- In the wake of the Cambridge Analytica scandal we asked an ex-Facebook engineer how tech can be used to prevent internet sites like Facebook from being abused.
- Pete Hunt is the CEO founder of a startup called Smyte which was formed to tackle exactly this problem.
- He says that finding bad actors is relatively easy by searching for signals. The hard part is to not accidentally catch the good guys “in the net.”
In the wake of Mark Zuckerberg’s exhaustive Congressional testimony over the Cambridge Analytica scandal, we caught up with former Facebook engineer Pete Hunt, the CEO founder of a startup called Smyte.
We asked him how technology can be used to find bad actors online, such as Russian hackers and trolls intent on influencing elections, and prevent them from using internet sites to spread misinformation or do other misdeeds.
Smyte was formed in 2015 to tackle exactly this sort of problem.
It was founded by two former Facebook engineers (Hunt and his cofounder Josh Yudaken) and an ex Google engineer (co-founder Julian Tempelsman). The company uses technology to find the abusers so they can be booted off of internet sites such as Facebook, Twitter, YouTube and Reddit.
Smyte can also be used to protect corporate websites and apps from being hacked by bad guys using trickery like spam, manipulating customer support agents and so on.
“Technology can enable lots of harm if you don’t think about abuse,” Hunt said.
In his recent testimony on Capitol Hill, Zuckerberg talked about hiring more people to monitor content and help it police its website.
But even when Facebook builds that team out to 20,000 people, that won’t be enough. Facebook’s 2 billion users upload 100 billion bits of content like links, status check-ins and photos every day. Humans just can’t watch all that stuff. So Facebook uses monitoring technology to be its eyes and ears and its working on making that tech smarter using artificial intelligence, Zuckerberg said.
We asked Hunt how technology can be used to spot the bad actors, fake news, malicious links and the like.
“The thing about abuse and these kind of adversaries in general is that it’s a business just like any other business. They have a sales funnel just like we have a sales funnel: you start with a list of prospects who seem like high-value targets,” Hunt explained.
“And the way you do that in a technology age, is you use all these great machine learning technologies and search and crawling technologies that can be used for good, and you can can use them to identify the most vulnerable and highest-value targets,” he said.
For instance, Cambridge Analytica gathered data on 87 million Facebook users to determine their beliefs and leanings, then fed them misinformation to influence their opinions and ultimately their actions.
How to stop it
Smyte says its team has figured out how to stop these bad guys by looking at four specific types of “signals.”
1. Content signals. Does a post or ad have a photo and if so, it uses machine learning to determine what the photo is, such as a photo of a political figure like Hillary Clinton or Donald Trump.

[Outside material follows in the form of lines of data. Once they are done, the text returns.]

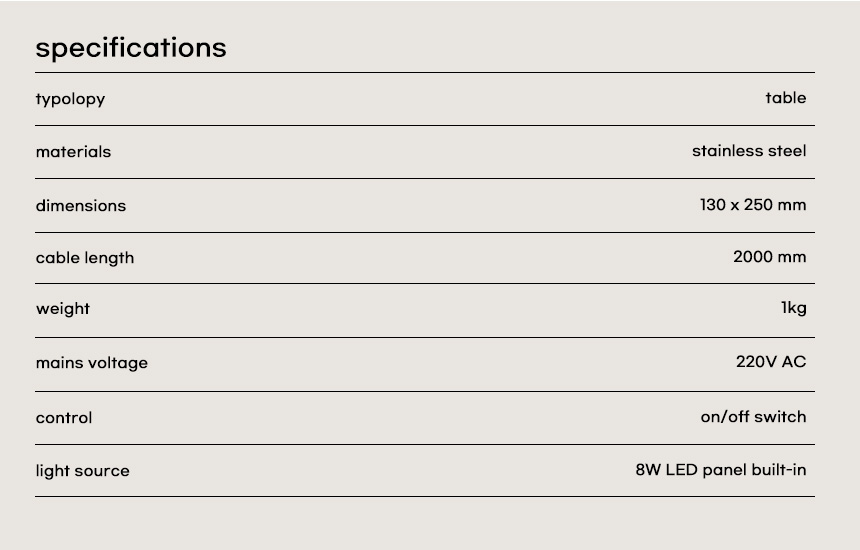Select the table typology value
Viewport: 860px width, 550px height.
pyautogui.click(x=785, y=98)
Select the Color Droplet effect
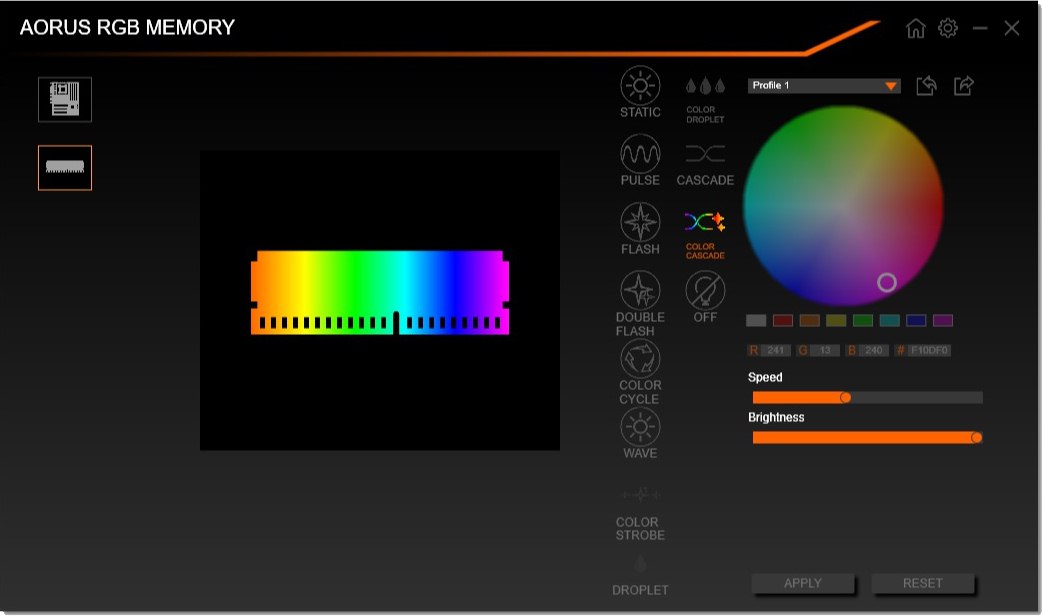The height and width of the screenshot is (616, 1043). pyautogui.click(x=705, y=86)
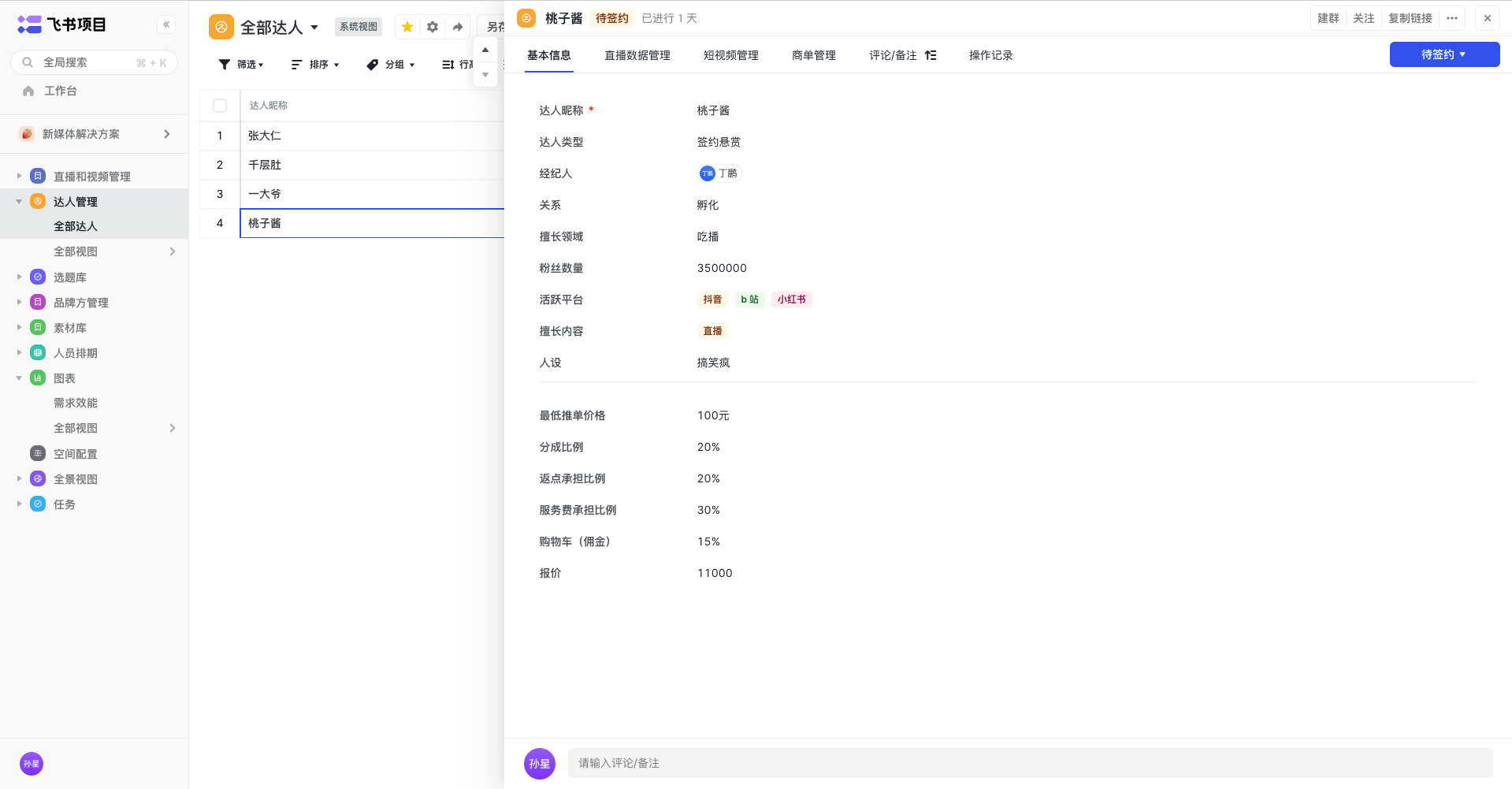Viewport: 1512px width, 789px height.
Task: Click the 工作台 home icon
Action: pyautogui.click(x=28, y=91)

2. Behavior signals. For instance, when someone signs up for a new account and instantly copies and pastes a description about themselves in, as opposed to taking time and care.
3. Reputational signals. Is the IP address coming from say, the Ukraine. If so, why is someone from the Ukraine buying ads on US political figures or issues?
4. Relationship signals. Who is the account connected to and are there clusters of suspicious behavior among them?
After content is flagged, a company can’t just boot the person off. Bad behavior isn’t black and white and the tech will make mistakes in the gray areas.
“It’s really easy to catch bad guys, if you don’t care about the good guys who get caught in the net,” Hunt says.
In fact, Zuckerberg was grilled by several conservative politicians over instances where content was banned, prowling for evidence that internet companies are censoring conservative viewpoints.
But it’s more accurate to say that mistakes are just a numbers game, Hunt point out.
With 2 billion users, even if Facebook’s monitoring tech was 99% accurate, that’s still 2 million people that get impacted. And there’s a network effect, of all those people’s connections learning about the mistake, spreading the impact to millions more.
Rather than cutting people off, Hunt advocates putting suspicious players in a gray-area where they are monitored for more bad behavior, warned and educated, before they are cut off.
Obviously, his hope, and the hope of his startup, is that this Facebook scandal causes more companies to start taking abuse more seriously.
He imagines a day when companies have a VP of Anti-abuse job in-house and in which the focus shifts “from security that’s focused on protecting the company’s assets” to security that can “stand up and protect the users.”